### [Extrait source]
>>>>
En s’intéressant à ce qui se dit des « sectes » en France, A. Esquerre interroge avec finesse les lieux communs qui sévissent habituellement dans le débat. Il ressort de son analyse que l’accusation de « manipulation mentale » occulte la complexité et la singularité de la situation visée – et notamment le dispositif d’Etat ciblant le psychisme des individus.
Recensé : Arnaud Esquerre, La manipulation mentale. Sociologie des sectes en France, Paris, Fayard, 376 p.
Dans cet ouvrage consacré à la manipulation mentale, Arnaud Esquerre livre une analyse originale de la lutte contre les « sectes » en France au travers de laquelle il postule l’essor d’un dispositif de pouvoir étatique ayant pour objet et pour cible le psychisme des individus. Un dispositif qui n’est pas neuf ni propre à l’Hexagone mais dont l’agencement particulier est susceptible d’affecter profondément la société et les individus en raison de la (dé-)valorisation qu’il opère parmi les groupements, les modes de vie, les pratiques, etc.
Soucieux de privilégier une approche plurielle de son terrain de recherche, l’auteur entreprend l’étude minutieuse d’une multiplicité de microconfigurations sociales relatives à la « question sectaire » – autant de cas constitutifs de points de vue particuliers. Adoptant la posture du narrateur, il analyse ces différents cas au travers de récits où il relate ce qui est dit, en prenant soin à chaque fois de distinguer celui qui parle, la position depuis laquelle il parle ainsi que les circonstances dans lesquelles il parle. Leur analyse comparative fait ainsi apparaître « des singularités et des récurrences de relations et d’actions humaines » (p. 14) qui deviennent pertinentes sur le plan théorique.
<<<<
### [Consignes à suivre]
Poursuivez le compte rendu de l'ouvrage d'Arnaud Esquerre sur la manipulation mentale à partir de sa dernière phrase. Le matériel qui suit provient d'une autre source que ce compte rendu.

### [Bloc de données]
>>>>
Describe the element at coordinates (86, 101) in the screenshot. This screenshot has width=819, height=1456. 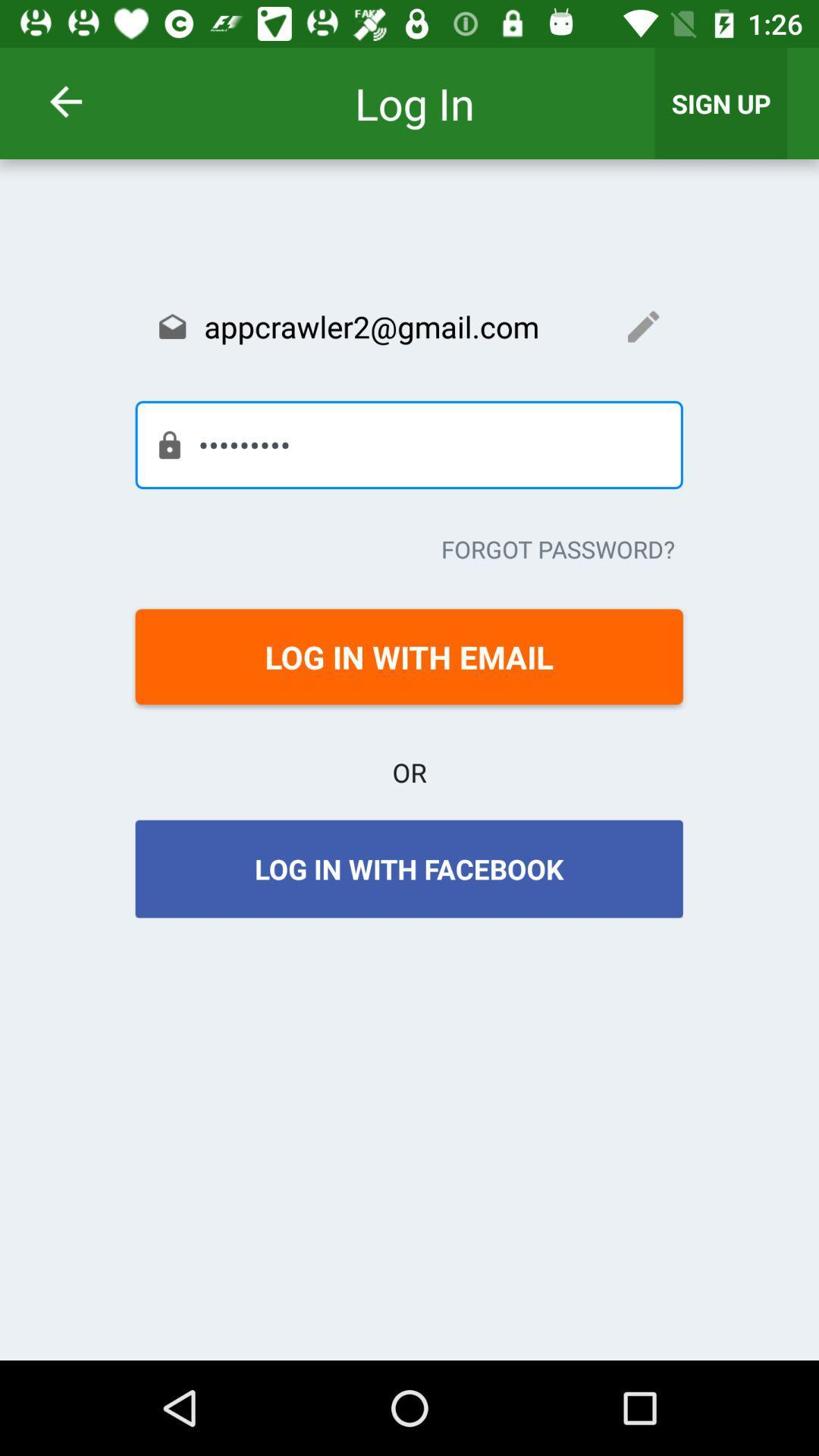
I see `go back` at that location.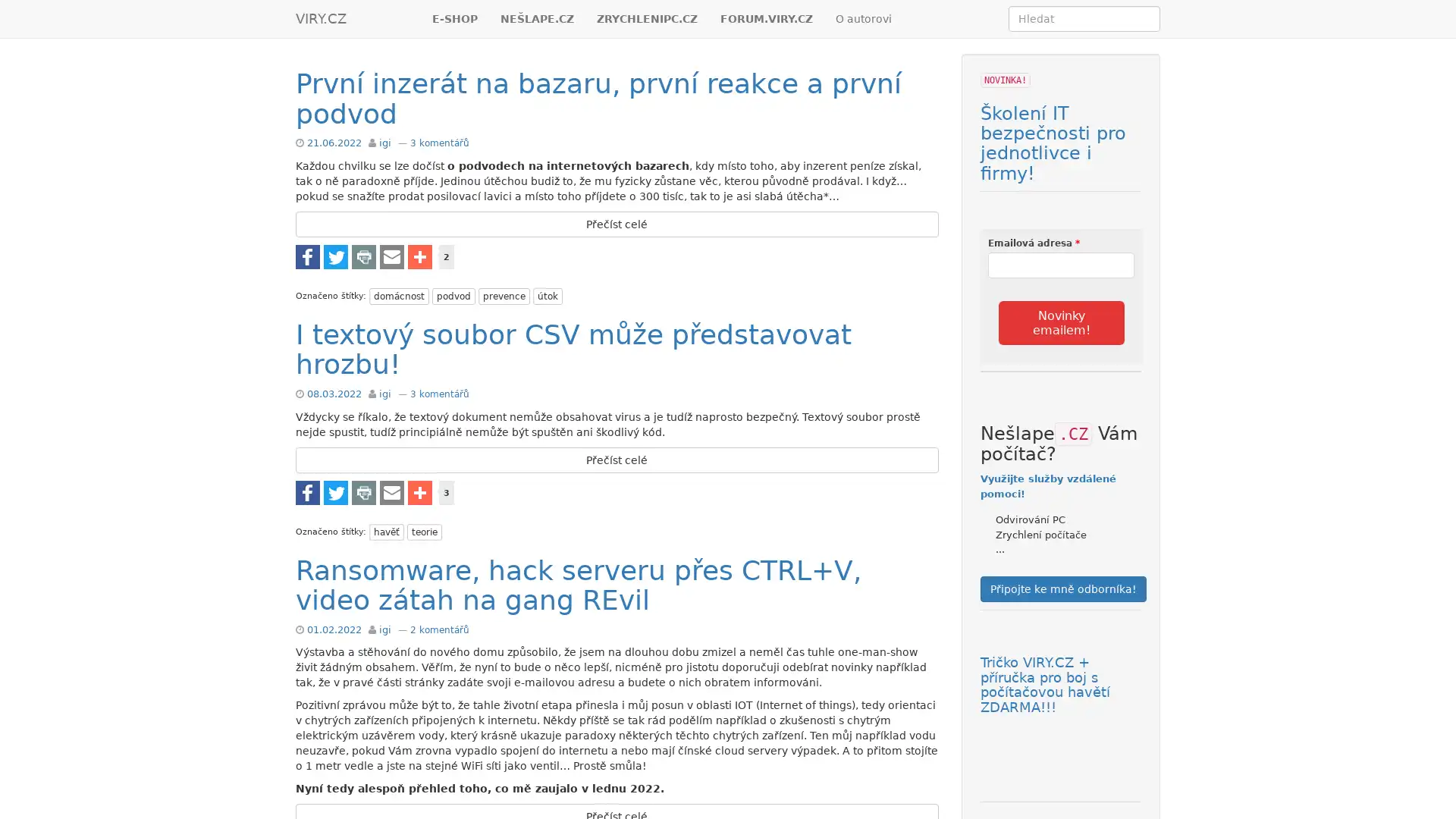 The image size is (1456, 819). I want to click on Share to Tisknout, so click(364, 491).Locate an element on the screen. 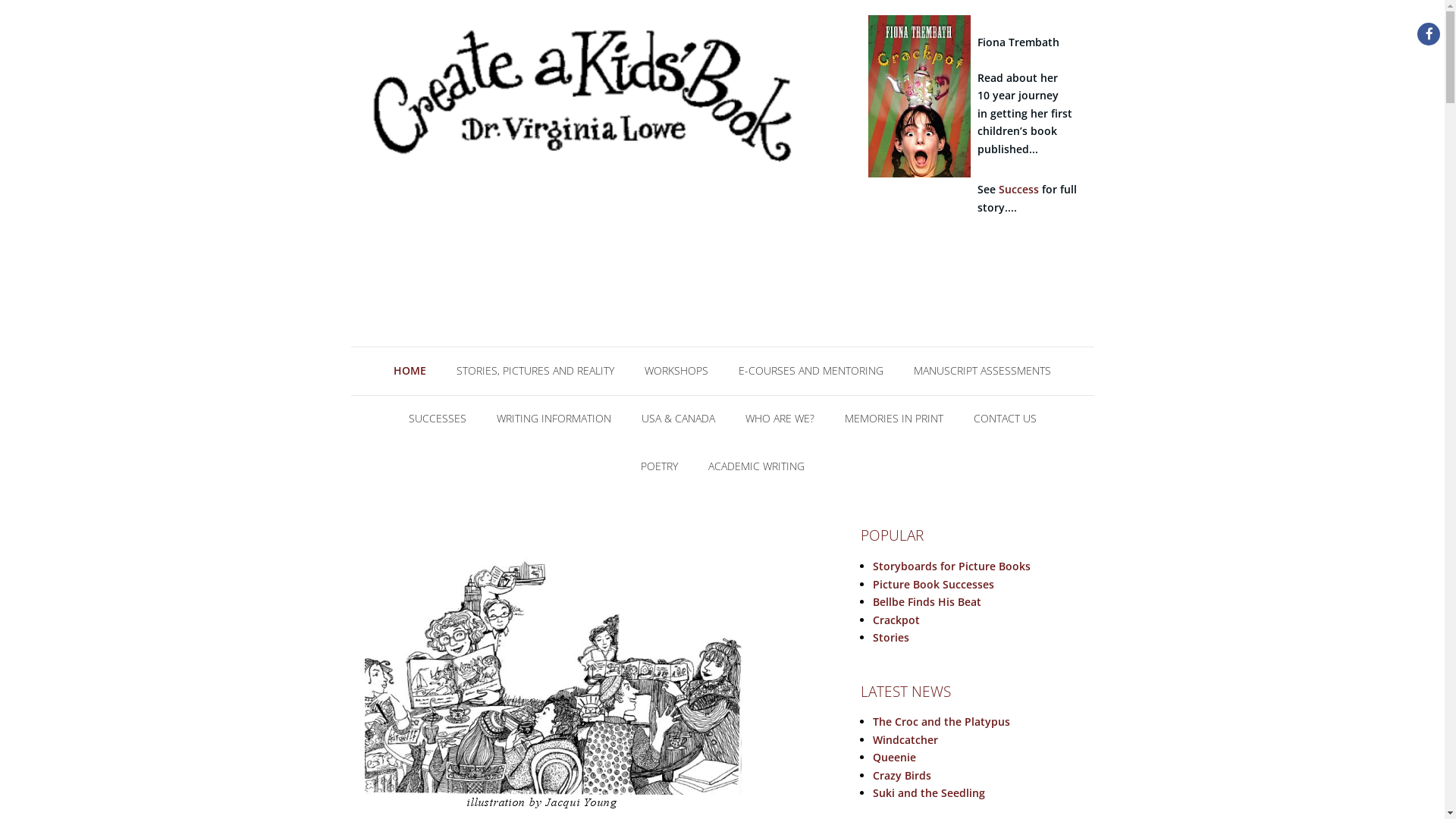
<<<<
### [Résultat]
Par cette stratégie de recherche résolument inductive, empreinte des présupposés épistémologiques du « relationnisme méthodologique » [1], les différents cas étudiés permettent à A. Esquerre de mettre en lumière certains aspects de l’architecture biscornue du dispositif de pouvoir évoqué, son objet, ses effets de subjectivation ainsi que les enjeux et implications de cette lutte contre les « sectes » pour la société et les individus.
Un champ discursif conflictuel
Choisir d’aborder la lutte contre les « sectes » en France pour traiter de la manipulation mentale, est a priori pertinent d’un point de vue théorique mais cela peut se révéler particulièrement aventureux sur le plan pratique.
Une telle étude, explique A. Esquerre, expose le chercheur en sciences humaines « à des risques » (p. 16) tant la passion qui caractérise le débat s’avère propice aux amalgames. D’emblée, celui-ci se trouve confronté à un véritable clivage entre « pro- » et « anti-sectes » par rapport auquel il est enjoint à se positionner : les uns dénoncent une politique de stigmatisation et de discrimination à l’encontre des « nouveaux mouvements religieux », là où les autres revendiquent la nécessité de renforcer les mesures de vigilance et de prévention à l’égard des comportements nuisibles de certains groupements qualifiés de « sectes ». L’activité scientifique n’échappe pas à cette polarisation des positions qui caractérise la « question sectaire », il suffit pour s’en convaincre de se référer aux sempiternelles controverses relatives au choix d’une dénomination pour désigner la réalité visée (« sectes », « nouveaux mouvements religieux », « dérives sectaires », etc.) ou aux éléments avancés pour différencier une « secte » d’une « religion ».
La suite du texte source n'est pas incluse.